Hola a todos , jo ya sospechava que no funcionaria  desde lo principio , es nesesario (o mejor , inprescindible) un pré amplificador entre lo toca discos y lo amplificador.
La tensión de salida de la capsula fonografica es por demasidamente baja , nomas que algunos mVoltios eso cuando la capsula fonografica es basada en reluctancia magnectica , hora cuando es piezoelectrica la tensión es major , pero la inpedancia de salida es muy alta , asi nesecitando de un préamplicador de alta inpedancia de entrada para puder funcionar a contento.   
Att,
Daniel Lopes.


----------



## Fuegomp3 (Feb 27, 2017)

Daniel Lopes dijo:


> Hola a todos , jo ya sospechava que no funcionaria  desde lo principio , es nesesario (o mejor , inprescindible) un pré amplificador entre lo toca discos y lo amplificador.
> La tensión de salida de la capsula fonografica es por demasidamente baja , nomas que algunos mVoltios eso cuando la capsula fonografica es basada en reluctancia magnectica , hora cuando es piezoelectrica la tensión es major , pero la inpedancia de salida es muy alta , asi nesecitando de un préamplicador de alta inpedancia de entrada para puder funcionar a contento.
> Att,
> Daniel Lopes.



Estimado Daniel, se supone que la bandeja esta conectada a un amplificador que ya tiene preamplificador Riaa, y esta conectando la salida rec-out a la entrada de la barra de sonido.

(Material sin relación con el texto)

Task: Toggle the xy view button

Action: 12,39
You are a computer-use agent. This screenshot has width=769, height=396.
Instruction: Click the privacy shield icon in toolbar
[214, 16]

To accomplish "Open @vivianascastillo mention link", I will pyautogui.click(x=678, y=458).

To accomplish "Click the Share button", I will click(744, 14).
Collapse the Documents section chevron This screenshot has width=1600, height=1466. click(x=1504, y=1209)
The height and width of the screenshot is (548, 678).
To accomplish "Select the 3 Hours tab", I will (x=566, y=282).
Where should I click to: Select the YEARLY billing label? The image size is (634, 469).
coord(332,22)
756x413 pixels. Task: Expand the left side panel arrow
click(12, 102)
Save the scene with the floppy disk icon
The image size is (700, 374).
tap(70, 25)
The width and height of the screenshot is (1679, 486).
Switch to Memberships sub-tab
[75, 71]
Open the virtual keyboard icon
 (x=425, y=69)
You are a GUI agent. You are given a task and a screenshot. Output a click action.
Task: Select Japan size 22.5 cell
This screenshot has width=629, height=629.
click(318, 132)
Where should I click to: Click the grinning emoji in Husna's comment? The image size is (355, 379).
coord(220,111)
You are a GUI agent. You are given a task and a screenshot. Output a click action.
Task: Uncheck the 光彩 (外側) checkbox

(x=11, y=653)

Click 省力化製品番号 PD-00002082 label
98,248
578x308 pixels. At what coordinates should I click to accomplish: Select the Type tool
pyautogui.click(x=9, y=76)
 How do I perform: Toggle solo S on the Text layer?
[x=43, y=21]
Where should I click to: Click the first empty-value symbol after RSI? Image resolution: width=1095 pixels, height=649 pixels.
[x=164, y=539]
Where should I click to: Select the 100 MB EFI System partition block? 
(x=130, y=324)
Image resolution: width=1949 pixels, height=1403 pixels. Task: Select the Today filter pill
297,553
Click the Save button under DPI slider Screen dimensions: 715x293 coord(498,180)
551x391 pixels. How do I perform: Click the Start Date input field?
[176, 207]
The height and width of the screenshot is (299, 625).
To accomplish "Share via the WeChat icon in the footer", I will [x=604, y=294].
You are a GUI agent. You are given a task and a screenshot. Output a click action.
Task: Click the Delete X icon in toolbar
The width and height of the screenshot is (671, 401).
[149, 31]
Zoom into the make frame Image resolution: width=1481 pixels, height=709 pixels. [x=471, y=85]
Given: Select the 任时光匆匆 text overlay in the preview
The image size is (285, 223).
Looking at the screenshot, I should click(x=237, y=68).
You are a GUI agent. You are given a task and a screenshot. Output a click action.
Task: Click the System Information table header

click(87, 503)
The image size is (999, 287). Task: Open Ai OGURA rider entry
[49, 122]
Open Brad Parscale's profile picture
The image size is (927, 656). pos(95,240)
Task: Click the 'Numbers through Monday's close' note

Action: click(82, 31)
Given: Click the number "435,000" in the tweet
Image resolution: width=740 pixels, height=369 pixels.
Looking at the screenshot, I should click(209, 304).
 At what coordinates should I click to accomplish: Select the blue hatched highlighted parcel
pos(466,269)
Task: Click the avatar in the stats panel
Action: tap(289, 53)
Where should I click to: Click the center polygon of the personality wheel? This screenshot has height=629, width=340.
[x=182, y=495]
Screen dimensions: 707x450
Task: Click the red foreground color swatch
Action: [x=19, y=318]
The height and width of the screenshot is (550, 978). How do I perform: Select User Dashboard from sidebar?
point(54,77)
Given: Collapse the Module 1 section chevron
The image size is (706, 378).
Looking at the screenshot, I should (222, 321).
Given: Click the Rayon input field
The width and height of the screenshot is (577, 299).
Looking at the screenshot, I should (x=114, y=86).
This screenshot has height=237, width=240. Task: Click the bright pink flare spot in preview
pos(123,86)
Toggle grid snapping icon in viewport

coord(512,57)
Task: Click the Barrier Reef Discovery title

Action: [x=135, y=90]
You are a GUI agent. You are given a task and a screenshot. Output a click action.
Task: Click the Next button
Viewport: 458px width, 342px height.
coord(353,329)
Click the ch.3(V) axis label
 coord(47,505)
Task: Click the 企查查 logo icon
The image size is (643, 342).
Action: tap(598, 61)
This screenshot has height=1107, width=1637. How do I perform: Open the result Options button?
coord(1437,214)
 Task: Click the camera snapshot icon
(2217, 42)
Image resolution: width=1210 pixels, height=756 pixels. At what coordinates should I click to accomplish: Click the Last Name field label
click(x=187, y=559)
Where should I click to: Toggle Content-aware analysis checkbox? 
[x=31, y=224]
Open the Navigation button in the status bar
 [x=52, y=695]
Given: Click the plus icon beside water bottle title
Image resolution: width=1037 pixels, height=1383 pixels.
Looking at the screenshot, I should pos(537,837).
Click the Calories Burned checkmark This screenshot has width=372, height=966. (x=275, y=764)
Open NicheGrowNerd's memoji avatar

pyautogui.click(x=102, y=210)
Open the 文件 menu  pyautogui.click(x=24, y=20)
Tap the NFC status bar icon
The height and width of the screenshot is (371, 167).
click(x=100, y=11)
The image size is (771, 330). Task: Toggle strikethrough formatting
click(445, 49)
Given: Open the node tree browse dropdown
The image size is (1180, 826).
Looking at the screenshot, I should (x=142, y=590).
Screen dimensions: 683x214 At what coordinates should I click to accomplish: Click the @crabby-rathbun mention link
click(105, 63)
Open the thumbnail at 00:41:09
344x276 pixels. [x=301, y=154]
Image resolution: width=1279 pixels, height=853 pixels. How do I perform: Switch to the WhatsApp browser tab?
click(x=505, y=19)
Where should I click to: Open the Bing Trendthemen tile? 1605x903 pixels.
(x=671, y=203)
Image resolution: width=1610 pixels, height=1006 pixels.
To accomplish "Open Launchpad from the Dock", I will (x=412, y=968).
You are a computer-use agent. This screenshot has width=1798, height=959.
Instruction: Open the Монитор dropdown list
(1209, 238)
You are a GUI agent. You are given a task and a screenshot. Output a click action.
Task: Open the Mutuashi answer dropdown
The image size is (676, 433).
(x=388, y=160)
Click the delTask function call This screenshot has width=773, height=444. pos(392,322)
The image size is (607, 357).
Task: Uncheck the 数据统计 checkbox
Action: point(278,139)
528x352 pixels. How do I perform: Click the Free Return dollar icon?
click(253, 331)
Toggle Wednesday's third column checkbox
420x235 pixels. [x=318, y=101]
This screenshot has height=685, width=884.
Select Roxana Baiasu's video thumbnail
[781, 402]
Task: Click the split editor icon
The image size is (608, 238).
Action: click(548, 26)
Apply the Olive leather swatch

Para mi el problema pasa porque debe tener el cable incorrecto, deben estar cambiadas las conexiones en el interior del conector din


----------



## Daniel Lopes (Feb 27, 2017)

Fuegomp3 dijo:


> Estimado Daniel, se supone que la bandeja esta conectada a un amplificador que ya tiene preamplificador Riaa, y esta conectando la salida rec-out a la entrada de la barra de sonido.
> 
> Para mi el problema pasa porque debe tener el cable incorrecto, deben estar cambiadas las conexiones en el interior del conector din



Ojala este en correcto Don Fuergomp3 , no pude mirar una entrada de "Phono" que generalmente es un conector tipo "RCA" henbra    
Debemos recordar que "Tape Out" es una salida para grabación (tocacintas)  y nunca una entrada aun mas de "phono" (tocadiscos)   
Att,
Daniel Lopes.


----------



## DOSMETROS (Feb 27, 2017)

Un millón de veces he usado la Tape Out cómo salida de línea (auxiliar) , y he usado la Tape In cómo entrada de línea auxiliar.


----------



## Daniel Lopes (Feb 27, 2017)

DOSMETROS dijo:


> Un millón de veces he usado la Tape Out cómo salida de línea (auxiliar) , y he usado la Tape In cómo entrada de línea auxiliar.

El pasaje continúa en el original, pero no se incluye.